§ Problem: Wherever the string "badge" appears in the listing, copy that line.

§ Dataset content:
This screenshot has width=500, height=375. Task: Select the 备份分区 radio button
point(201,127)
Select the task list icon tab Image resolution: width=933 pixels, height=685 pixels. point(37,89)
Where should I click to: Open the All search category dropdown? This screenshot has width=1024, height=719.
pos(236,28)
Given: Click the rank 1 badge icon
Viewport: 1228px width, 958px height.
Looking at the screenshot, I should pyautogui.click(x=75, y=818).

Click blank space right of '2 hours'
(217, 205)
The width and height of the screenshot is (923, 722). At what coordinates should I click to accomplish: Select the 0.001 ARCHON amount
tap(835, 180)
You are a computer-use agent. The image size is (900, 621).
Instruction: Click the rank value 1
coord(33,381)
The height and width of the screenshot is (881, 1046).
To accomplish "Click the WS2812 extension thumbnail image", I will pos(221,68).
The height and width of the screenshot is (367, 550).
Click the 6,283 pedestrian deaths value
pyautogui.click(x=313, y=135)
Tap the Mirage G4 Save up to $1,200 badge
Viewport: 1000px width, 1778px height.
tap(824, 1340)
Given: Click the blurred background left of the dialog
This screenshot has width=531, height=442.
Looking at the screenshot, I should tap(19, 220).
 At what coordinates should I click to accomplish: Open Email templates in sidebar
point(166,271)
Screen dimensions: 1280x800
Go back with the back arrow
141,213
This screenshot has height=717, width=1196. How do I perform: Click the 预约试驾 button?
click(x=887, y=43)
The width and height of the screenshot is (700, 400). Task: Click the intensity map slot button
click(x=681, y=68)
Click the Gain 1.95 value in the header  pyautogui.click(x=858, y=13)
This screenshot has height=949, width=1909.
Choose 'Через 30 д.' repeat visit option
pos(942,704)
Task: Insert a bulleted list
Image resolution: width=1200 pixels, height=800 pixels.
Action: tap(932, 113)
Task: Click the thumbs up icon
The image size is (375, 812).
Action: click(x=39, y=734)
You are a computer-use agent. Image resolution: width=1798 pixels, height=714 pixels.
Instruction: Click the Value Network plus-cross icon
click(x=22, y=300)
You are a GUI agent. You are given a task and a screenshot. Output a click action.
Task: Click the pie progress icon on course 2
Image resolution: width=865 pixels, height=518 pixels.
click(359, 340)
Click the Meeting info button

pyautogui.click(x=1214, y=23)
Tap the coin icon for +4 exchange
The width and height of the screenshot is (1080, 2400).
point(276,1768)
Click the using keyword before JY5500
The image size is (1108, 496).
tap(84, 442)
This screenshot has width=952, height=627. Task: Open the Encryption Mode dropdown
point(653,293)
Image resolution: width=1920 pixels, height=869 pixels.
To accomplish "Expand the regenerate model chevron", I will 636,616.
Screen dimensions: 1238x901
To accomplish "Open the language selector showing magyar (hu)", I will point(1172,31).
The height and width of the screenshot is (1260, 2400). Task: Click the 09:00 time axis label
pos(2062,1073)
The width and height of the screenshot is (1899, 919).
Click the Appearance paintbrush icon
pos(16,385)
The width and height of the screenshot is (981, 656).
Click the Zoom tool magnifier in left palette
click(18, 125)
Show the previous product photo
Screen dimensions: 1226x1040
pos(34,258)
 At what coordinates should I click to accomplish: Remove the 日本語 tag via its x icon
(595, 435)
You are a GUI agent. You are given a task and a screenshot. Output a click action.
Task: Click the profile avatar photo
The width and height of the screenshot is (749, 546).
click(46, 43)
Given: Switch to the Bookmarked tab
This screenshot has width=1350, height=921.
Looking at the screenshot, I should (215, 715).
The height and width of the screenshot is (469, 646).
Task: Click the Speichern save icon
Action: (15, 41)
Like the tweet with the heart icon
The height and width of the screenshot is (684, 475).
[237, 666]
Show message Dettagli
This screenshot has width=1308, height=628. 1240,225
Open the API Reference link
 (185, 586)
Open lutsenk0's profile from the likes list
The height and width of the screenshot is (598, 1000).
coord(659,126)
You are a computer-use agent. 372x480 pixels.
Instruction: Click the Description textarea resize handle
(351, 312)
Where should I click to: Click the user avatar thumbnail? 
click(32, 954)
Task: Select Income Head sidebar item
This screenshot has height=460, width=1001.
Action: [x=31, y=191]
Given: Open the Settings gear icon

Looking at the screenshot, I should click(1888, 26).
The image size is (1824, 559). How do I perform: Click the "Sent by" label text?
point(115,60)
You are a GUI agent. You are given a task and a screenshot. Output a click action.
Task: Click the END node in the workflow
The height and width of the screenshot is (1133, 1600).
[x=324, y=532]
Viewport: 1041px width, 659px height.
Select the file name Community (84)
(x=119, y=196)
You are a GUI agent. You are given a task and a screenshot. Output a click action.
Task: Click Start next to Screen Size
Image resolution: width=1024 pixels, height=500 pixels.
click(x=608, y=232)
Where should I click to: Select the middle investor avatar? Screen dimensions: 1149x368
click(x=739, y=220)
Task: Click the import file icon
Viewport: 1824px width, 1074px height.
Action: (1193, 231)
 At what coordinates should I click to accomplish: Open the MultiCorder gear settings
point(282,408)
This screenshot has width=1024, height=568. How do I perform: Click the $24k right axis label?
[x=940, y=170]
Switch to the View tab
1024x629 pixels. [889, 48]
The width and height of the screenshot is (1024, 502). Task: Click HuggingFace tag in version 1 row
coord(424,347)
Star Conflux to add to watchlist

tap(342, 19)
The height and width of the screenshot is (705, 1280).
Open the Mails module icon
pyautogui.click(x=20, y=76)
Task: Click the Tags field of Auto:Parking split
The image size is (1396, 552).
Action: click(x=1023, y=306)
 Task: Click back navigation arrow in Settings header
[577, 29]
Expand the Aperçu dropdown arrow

§ Reply:
Given: Click the rank 1 badge icon
Tap the Mirage G4 Save up to $1,200 badge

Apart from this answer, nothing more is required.